# Provided passage
BEGIN

Four marker sets were defined as follows:

    • ‘All Markers’ consists of all markers assayed for which at least one genotype was obtained.
    • ‘Roche Markers’ consists of markers from the Roche panel, which passed quality checks (see below) and had frequency greater than 1% in white subjects.
    • ‘Leuven Efficacy Markers’ consists of those markers from the Leuven panel, which lie in loci implicated in the VEGF pathway, which passed quality checks (see below) and which had frequency greater than 1% in white subjects.
    • ‘Leuven Safety Markers’ consists of those markers from the Leuven panel which lie in candidate genes for involvement in hypertension or thrombosis, which passed quality checks (see below) and which had frequency greater than 1% in white subjects.

Genotyping

Peripheral blood was sampled in K2EDTA plastic Vacutainer tubes. After centrifugation, germ-line DNA was extracted from the precipitated leucocyte cell fraction according to standard procedures.

For SNPs of the Roche panel, Genotyping was carried out in a blinded manner at the Roche Translational Research Sciences Genetics laboratories (Basel, Switzerland) using Allele Specific PCR amplification, Sanger sequencing and Fragment Analysis platforms (AVAIL, AVITA, AVOREN, AVADO, NO16966).

For SNPs of the Leuven panel, genotyping was carried out in a blinded manner at the Vesalius Research Center (Leuven, Belgium) using the Sequenom iPLEX platform (Sequenom Inc, San Diego, Calif., USA). Any SNP that failed to provide a robust genotype in the first genotyping round was redesigned using a different set of polymerase chain reaction primers and retested. Overall, 157 (85.3%) were successfully genotyped with an overall success rate of 98.5%. The 27 SNPs that also failed the second design were considered failures.

END

# Data records

BEGIN

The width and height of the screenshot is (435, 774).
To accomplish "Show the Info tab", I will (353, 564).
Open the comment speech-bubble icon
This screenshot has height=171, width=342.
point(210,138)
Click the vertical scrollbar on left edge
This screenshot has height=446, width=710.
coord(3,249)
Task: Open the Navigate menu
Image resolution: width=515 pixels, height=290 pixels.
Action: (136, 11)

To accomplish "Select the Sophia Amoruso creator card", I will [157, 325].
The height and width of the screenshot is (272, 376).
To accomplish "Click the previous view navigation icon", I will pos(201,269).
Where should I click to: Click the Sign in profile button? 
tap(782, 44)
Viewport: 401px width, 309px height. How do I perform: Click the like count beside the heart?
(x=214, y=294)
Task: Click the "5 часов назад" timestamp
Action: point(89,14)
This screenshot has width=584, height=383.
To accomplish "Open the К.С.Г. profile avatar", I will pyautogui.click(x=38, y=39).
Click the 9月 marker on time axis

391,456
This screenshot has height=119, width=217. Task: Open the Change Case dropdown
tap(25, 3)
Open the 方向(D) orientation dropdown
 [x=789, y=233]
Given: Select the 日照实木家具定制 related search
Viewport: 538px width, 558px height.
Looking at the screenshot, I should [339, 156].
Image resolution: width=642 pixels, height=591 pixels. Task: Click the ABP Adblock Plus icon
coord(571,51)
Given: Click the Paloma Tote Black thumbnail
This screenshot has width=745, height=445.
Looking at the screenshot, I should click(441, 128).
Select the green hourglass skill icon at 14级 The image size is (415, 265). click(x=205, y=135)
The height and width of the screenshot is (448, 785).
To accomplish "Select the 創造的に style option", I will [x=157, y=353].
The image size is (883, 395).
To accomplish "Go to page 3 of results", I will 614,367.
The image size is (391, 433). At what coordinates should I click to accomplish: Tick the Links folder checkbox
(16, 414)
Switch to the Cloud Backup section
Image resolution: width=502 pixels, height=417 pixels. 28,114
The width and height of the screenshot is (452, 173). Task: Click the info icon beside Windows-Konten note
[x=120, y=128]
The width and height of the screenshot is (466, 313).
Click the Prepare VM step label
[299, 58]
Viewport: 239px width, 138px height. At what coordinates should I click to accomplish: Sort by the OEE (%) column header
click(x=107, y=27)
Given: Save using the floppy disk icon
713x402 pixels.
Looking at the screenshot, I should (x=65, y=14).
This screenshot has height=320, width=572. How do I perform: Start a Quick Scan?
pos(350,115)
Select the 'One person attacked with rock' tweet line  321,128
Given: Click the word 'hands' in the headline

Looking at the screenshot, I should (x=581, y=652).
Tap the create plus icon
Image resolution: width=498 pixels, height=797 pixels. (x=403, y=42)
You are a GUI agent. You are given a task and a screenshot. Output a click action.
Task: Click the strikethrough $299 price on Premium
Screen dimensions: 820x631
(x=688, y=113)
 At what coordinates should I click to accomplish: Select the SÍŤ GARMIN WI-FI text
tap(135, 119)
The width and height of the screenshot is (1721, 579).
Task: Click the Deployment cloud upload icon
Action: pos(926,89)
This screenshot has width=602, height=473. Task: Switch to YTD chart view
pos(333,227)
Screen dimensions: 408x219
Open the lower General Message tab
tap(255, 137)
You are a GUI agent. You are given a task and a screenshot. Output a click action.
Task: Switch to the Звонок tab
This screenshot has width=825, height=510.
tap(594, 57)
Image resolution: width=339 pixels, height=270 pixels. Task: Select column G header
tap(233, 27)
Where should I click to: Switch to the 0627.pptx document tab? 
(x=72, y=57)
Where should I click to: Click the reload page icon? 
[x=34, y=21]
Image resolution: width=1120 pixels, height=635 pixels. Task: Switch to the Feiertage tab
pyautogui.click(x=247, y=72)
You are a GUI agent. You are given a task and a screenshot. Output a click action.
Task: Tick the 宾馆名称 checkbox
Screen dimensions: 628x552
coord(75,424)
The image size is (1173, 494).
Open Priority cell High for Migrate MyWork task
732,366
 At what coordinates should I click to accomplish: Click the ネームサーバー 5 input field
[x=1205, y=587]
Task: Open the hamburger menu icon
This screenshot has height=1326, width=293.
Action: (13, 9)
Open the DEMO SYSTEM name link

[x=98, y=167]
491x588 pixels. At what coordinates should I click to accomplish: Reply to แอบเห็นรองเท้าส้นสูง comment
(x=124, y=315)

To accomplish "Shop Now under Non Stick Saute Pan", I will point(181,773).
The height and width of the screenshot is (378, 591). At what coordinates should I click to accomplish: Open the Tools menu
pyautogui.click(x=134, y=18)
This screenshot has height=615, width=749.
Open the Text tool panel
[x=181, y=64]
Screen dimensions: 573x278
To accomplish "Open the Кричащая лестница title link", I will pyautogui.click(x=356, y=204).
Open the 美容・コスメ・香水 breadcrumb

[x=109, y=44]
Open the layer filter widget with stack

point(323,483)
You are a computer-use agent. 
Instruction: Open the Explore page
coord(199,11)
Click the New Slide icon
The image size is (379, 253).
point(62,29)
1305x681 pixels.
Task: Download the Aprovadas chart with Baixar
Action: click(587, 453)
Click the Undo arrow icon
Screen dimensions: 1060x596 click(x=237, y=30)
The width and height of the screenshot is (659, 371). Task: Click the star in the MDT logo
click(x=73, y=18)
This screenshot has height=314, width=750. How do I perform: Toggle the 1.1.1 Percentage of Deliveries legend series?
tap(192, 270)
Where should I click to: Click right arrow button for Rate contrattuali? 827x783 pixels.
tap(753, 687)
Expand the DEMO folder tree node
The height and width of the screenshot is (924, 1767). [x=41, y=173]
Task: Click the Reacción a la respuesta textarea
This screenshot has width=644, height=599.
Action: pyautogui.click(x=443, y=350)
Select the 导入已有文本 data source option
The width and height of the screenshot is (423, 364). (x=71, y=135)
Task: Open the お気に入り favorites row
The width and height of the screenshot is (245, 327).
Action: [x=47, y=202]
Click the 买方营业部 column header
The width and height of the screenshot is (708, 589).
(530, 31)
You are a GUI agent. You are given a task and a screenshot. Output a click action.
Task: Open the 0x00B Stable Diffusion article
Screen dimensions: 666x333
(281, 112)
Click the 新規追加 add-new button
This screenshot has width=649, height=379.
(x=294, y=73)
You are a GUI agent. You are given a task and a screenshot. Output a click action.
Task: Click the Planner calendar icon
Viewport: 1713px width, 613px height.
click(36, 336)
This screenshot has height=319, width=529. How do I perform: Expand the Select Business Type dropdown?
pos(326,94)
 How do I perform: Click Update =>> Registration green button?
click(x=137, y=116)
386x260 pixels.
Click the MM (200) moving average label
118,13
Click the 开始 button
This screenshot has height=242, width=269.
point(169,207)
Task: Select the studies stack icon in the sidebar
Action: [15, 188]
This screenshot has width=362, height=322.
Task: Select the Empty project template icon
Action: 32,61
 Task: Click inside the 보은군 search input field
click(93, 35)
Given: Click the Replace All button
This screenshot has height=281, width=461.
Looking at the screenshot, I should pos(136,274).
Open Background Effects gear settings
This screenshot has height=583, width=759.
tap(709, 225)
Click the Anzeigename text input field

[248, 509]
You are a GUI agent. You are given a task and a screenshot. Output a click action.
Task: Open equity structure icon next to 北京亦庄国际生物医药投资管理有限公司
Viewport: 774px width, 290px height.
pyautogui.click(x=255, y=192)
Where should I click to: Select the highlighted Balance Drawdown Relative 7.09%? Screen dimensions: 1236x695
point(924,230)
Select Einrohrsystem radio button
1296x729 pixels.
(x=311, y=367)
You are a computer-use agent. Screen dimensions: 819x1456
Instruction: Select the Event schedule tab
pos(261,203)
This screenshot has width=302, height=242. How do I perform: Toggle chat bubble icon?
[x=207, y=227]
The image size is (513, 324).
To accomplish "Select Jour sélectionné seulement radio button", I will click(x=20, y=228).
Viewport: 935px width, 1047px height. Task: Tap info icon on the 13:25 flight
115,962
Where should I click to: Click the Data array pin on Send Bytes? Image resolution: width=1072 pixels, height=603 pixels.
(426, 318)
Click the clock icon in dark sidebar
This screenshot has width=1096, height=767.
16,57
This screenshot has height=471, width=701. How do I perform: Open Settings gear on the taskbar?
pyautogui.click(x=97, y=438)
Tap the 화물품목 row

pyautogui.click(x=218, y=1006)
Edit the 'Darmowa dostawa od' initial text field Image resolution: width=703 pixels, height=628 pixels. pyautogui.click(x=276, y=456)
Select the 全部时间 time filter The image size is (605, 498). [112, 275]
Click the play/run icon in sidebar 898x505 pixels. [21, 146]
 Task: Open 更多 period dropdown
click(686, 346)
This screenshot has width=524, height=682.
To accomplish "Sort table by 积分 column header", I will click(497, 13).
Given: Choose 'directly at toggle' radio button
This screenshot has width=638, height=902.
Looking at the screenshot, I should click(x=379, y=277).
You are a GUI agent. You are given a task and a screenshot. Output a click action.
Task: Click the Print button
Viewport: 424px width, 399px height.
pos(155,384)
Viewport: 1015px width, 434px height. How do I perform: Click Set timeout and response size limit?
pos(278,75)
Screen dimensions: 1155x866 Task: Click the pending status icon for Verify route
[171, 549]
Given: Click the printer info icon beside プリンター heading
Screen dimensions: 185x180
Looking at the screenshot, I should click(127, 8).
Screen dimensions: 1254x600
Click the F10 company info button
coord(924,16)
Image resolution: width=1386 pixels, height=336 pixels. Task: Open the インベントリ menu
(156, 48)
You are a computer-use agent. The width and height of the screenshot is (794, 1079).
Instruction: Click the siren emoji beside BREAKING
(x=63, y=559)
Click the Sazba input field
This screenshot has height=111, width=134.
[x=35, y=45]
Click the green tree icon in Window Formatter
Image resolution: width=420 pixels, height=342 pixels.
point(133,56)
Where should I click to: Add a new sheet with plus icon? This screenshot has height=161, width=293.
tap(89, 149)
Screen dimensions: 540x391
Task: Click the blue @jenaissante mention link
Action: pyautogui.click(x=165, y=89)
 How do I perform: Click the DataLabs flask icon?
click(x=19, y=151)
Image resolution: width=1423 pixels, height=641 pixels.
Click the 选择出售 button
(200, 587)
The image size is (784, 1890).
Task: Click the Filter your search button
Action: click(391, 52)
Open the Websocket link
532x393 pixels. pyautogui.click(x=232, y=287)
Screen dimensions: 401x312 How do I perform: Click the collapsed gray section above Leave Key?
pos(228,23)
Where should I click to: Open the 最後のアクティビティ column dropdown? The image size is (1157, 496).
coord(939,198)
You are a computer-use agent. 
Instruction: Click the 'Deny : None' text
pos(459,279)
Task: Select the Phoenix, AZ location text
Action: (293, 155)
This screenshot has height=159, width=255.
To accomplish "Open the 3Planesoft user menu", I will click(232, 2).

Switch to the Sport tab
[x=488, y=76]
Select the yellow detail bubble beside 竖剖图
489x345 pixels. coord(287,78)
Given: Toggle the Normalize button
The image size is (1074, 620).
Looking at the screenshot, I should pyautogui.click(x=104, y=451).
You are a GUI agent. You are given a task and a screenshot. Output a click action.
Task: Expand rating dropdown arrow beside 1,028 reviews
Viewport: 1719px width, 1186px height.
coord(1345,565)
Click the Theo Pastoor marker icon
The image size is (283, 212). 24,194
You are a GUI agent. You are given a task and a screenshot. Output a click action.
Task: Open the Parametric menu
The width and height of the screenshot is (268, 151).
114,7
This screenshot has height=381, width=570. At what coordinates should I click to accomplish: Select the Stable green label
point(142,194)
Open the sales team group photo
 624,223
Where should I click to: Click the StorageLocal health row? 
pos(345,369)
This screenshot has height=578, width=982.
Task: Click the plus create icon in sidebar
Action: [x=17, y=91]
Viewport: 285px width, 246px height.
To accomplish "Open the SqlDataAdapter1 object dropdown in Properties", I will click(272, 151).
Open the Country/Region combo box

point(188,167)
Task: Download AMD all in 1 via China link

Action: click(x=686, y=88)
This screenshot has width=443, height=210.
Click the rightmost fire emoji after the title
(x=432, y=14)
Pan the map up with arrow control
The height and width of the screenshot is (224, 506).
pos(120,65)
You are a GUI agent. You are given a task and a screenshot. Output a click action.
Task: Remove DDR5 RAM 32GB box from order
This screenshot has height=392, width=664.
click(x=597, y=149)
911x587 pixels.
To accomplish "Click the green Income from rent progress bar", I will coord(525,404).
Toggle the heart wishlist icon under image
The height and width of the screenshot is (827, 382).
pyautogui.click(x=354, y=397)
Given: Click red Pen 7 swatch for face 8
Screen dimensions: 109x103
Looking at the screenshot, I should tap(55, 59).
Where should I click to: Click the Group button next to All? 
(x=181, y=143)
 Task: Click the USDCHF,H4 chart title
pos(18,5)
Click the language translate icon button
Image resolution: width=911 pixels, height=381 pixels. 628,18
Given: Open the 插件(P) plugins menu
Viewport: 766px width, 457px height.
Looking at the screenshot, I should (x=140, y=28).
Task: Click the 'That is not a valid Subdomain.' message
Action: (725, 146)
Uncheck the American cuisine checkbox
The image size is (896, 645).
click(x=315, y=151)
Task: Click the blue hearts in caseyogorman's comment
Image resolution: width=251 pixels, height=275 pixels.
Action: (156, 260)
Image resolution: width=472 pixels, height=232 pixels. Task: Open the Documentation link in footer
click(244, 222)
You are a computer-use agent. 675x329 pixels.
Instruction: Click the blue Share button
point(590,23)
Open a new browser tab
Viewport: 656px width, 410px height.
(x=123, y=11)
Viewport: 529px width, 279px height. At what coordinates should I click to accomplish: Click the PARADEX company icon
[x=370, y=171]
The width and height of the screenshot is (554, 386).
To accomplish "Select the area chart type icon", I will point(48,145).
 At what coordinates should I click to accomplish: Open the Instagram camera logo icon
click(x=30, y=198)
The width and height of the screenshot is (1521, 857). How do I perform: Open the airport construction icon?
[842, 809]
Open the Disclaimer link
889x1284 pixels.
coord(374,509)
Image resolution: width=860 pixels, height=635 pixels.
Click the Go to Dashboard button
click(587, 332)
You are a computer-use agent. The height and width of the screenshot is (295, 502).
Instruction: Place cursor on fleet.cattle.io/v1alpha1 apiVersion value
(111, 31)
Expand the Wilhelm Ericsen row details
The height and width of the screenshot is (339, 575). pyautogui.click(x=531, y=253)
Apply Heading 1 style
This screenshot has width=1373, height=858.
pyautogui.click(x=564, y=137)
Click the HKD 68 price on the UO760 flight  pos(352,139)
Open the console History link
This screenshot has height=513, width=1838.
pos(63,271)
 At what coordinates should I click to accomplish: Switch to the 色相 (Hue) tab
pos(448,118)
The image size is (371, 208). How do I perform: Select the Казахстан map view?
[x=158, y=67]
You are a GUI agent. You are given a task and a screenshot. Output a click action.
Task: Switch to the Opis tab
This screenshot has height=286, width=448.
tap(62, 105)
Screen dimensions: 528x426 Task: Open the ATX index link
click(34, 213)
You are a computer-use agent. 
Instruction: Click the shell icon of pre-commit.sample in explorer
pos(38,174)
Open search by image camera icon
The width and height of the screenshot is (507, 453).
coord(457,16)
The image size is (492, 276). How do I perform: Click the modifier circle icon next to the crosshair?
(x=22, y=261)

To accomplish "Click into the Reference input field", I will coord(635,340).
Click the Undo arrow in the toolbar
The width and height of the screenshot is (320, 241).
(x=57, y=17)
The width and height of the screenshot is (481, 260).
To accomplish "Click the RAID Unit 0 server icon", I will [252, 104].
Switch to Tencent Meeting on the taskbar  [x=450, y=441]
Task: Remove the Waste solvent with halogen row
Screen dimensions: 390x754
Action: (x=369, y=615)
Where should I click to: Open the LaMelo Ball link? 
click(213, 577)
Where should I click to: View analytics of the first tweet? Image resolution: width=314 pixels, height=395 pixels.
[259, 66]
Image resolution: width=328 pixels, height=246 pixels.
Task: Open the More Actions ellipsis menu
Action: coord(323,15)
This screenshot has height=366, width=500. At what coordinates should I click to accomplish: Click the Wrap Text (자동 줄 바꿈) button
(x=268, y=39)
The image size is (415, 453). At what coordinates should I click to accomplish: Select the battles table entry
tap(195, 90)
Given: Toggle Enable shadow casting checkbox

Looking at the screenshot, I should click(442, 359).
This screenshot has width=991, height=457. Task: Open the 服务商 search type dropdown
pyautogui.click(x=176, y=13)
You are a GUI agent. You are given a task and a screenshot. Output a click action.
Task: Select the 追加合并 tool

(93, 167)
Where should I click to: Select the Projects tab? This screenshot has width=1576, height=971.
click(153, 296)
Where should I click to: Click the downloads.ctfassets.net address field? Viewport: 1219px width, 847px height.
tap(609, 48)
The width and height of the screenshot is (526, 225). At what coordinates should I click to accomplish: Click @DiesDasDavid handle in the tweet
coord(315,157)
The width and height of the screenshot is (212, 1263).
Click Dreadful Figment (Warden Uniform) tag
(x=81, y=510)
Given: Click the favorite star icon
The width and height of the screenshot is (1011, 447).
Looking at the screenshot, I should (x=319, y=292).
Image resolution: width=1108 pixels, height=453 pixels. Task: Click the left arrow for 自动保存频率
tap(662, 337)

END

# The task
Write the next part of the genotyping methods text, starting after its last sentence.

# Task result
The following amplification primers were designed for SNPs rs699946 (SEQ ID NO. 1), rs12505758 (SEQ ID NO. 2), rs2305949 (SEQ ID NO. 3), rs4444903 (SEQ ID NO. 4) and rs11133360 (SEQ ID NO. 5). For rs699946 (SEQ ID NO. 1), ACGTTGGATGCTACCACTAGTGTTGGCTTG (SEQ ID NO. 6) and ACGTTGGATGTGAGCTCCACACTGCCTTC (SEQ ID NO. 7) were used. For SNP rs12505758 (SEQ ID NO. 2), ACGTTGGATGCTTTACTCTGCCAAATCTATG (SEQ ID NO. 8) and ACGTTGGATGGCTAATAAGCTTATACATTTG (SEQ ID NO. 9) were used. For rs2305949 (SEQ ID NO. 3), ACGTTGGATGATCCTATACCCTAGAGCAAG (SEQ ID NO. 10) and ACGTTGGATGATCTGTGCAAAGTTATAGGC (SEQ ID NO. 11) were used. For rs4444903 (SEQ ID NO. 4), ACGTTGGATGTCTTCTTTCAGCCCCAATCC (SEQ ID NO. 12) and ACGTTGGATGAAGAAAGGAAGAACTGATGG (SEQ ID NO. 13) were used. For rs11133360 (SEQ ID NO. 5), ACGTTGGATGTTTCACATTGCTATGCCCAA (SEQ ID NO. 14) and ACGTTGGATGCTCTTTCTTCACTTTGACTG (SEQ ID NO. 15) were used.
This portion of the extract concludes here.